• **Problem details**:
Rewrite everything from the line containing "Select V. Milinković-Savić's" down to the line containing "will click(41, 20).", putting "player" in place of "goalkeeper" and keeping every other character the same.

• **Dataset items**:

"""

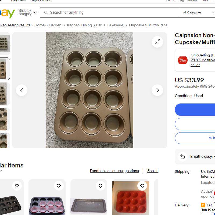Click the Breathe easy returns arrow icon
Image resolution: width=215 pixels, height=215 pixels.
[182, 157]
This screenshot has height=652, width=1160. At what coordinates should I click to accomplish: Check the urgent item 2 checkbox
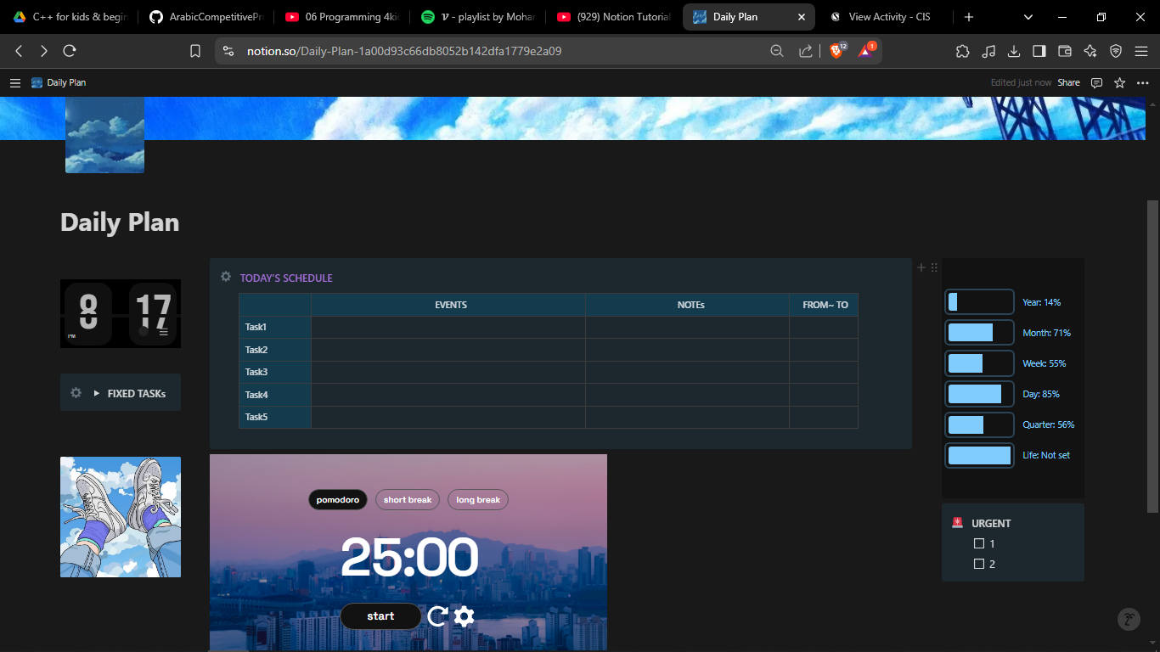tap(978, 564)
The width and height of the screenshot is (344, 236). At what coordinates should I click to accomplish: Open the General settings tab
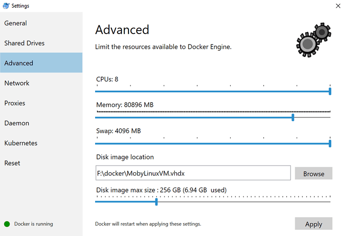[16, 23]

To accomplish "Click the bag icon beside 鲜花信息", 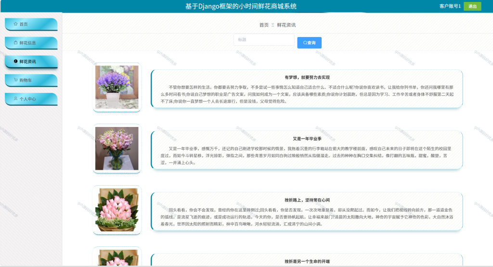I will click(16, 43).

"""
"""

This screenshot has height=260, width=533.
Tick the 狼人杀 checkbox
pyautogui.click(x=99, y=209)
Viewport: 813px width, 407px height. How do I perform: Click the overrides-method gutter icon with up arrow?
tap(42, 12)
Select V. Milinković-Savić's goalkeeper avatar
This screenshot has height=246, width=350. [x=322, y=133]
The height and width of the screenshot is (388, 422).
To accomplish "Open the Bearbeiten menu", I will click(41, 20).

"""

• **Response to this exercise**:
Select V. Milinković-Savić's player avatar
This screenshot has height=246, width=350. [x=322, y=133]
The height and width of the screenshot is (388, 422).
To accomplish "Open the Bearbeiten menu", I will click(41, 20).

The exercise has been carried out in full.